А потом с помощью матери Колька обнаружил в ее работе и полезную сторону. Мать перепечатывала рукописи готовящихся к печати новых повестей и романов и лучшие из них заставляла Кольку прочесть. Нередко они обсуждали прочитанное за ужином или перед сном. Кольке нравилось читать рукописи до выхода в свет, при этом возникало ощущение, словно и он причастен к рождению той или иной книги. Колька и сам пробовал писать, но у него не получалось – слова вдруг выходили из повиновения, бежали врассыпную, будто напуганные куры, оставляя на листе бумаги вместо живой плоти сухие жерди косноязычия, – и он в конце концов бросил это занятие… Мать умерла в тот год, когда Кольку забрали в армию. Он прослужил с полгода и вдруг в начале зимы получил сообщение о ее неожиданной смерти… Вернулся он в свою часть после похорон резко осунувшийся, малоразговорчивый, осиротевший навсегда.
Колька часто жалел, что мать не дожила до его женитьбы, не увидела внука, так и не узнала Татьяну. Ему казалось, узнай она ее, поживи рядом, и все было бы по-другому, словно мать обладала гипнотической силой и могла изменять людей к лучшему, освобождая их от дурных мыслей и желания совершать плохие поступки.
И Татьяна, верилось Кольке, знай она его мать, никогда бы не ушла от него. Неустойчивая во взглядах, она наверняка обрела бы с помощью Колькиной матери необходимые ей равновесие и твердость. Независимая на вид, Татьяна обладала не очень сильной волей, была подвержена влиянию со стороны, и Анастасия Львовна, хорошо знавшая слабости дочери, пользовалась этим и порой лепила из нее, словно из воска, все, что хотела. Она изменила жизнь дочери, круто повернув руль в нужном ей направлении, и та не сумела устоять и послушно доверилась матери, не понимая, что произошла сделка, в которой ее, Татьяну, постарались подороже продать. Колька был убежден, что, будь жива его мать, она помогла бы ему сохранить Татьяну.
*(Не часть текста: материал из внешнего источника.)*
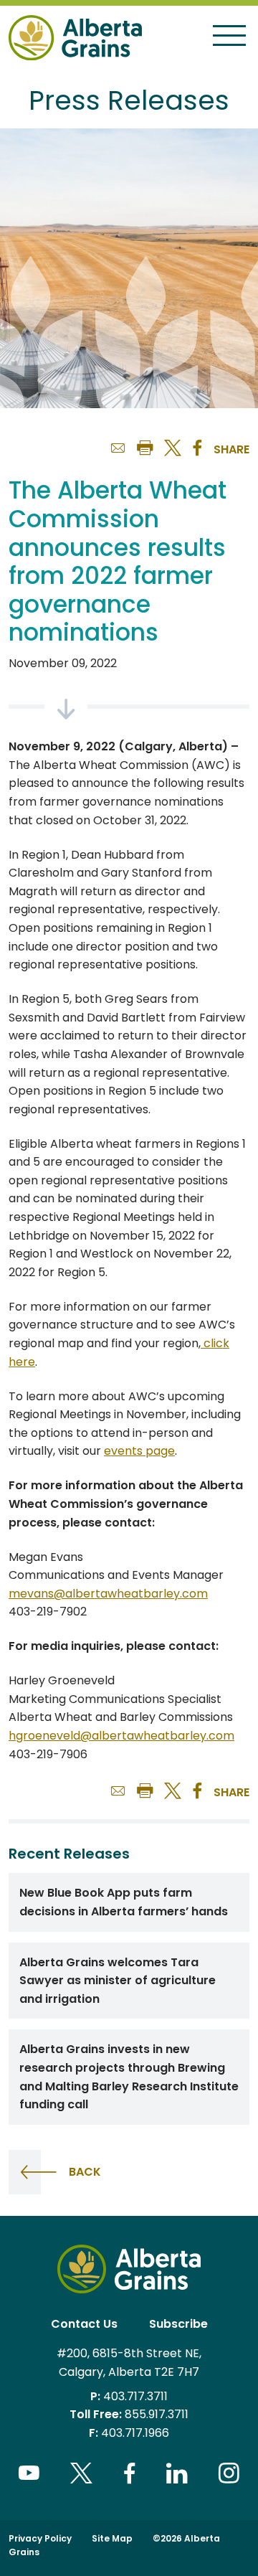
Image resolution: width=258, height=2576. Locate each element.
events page (139, 1451)
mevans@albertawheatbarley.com (108, 1593)
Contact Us (84, 2324)
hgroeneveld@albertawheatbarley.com (121, 1735)
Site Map (112, 2538)
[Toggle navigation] (229, 35)
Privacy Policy (40, 2538)
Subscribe (178, 2324)
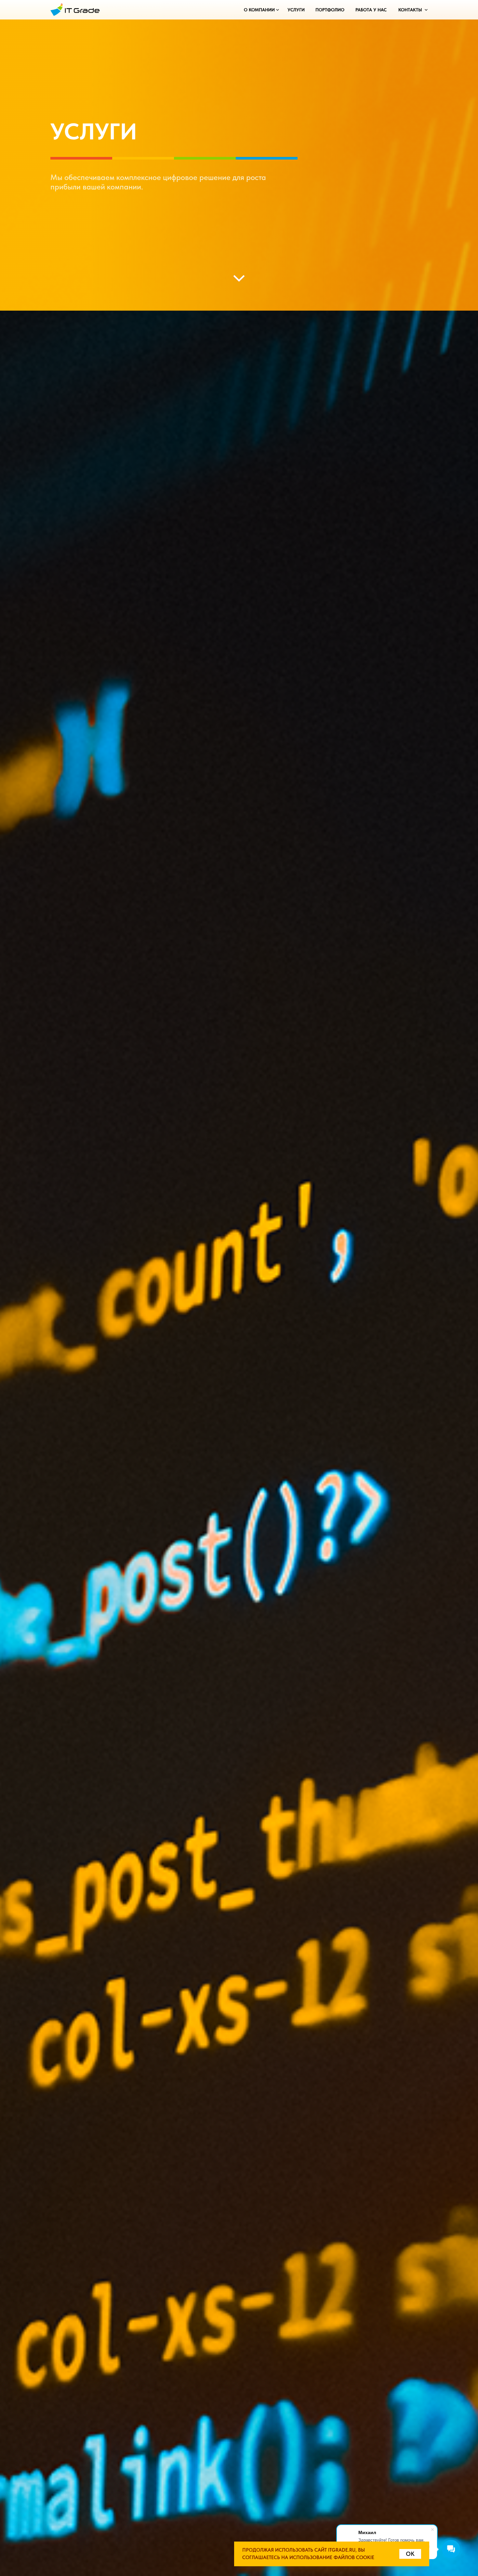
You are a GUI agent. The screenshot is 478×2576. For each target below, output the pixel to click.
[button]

И еще он верил, что если бы он не попал тогда в больницу с воспалением легких, где провалялся около месяца, то, конечно, помешал бы Анастасии Львовне, сумевшей вероломно воспользоваться его отсутствием, осуществить сводническую миссию и толкнуть Татьяну в крепкие объятия Лонжукова. «Не будь этого, – думал он, – жили бы они и сейчас с Татьяной как ни в чем не бывало». Наивный! Он так никогда и не узнает, что, не появись на сцене Лонжуков, его могли бы ожидать куда более серьезные испытания – ведь нам-то с вами известно, что затевала Анастасия Львовна…
Колька вымыл тарелку, из которой ел, чашку с блюдцем, сунул все это в сушку над раковиной. «Если уж ехать в «Мулен Руж», то прямо сейчас, – решил он. – Чтобы появиться там, пока они еще со сна не очухались…»
Колька вышел из дома, сел в трамвай, доехал до площади трех вокзалов. В толчее у касс сунул мелочь в автомат, взял билет. Посмотрел расписание, прошел на платформу и сел в электричку, отправлявшуюся через двадцать минут. Народу, как всегда в утренние часы, было много, а тут еще и суббота… Пока электричка стояла, через вагон, где сидел Колька, бесконечным потоком шли друг за другом люди с рюкзаками, с сумками, с корзинами, кто-то уже с утра веселился, рассказывая в компании приятелей анекдот, другие, еще не отойдя ото сна, с трудом несли тяжелые головы, выискивая место, где бы можно было притулиться и доспать, третьи пребывали в трезвой задумчивости, осмысливая, вероятно, те или иные свои поступки, как добрые, так и злые, и предстоящие дела, несколько человек читали – кто газету, кто журнал… Когда в вагоне уже негде было повернуться, электричка наконец тронулась.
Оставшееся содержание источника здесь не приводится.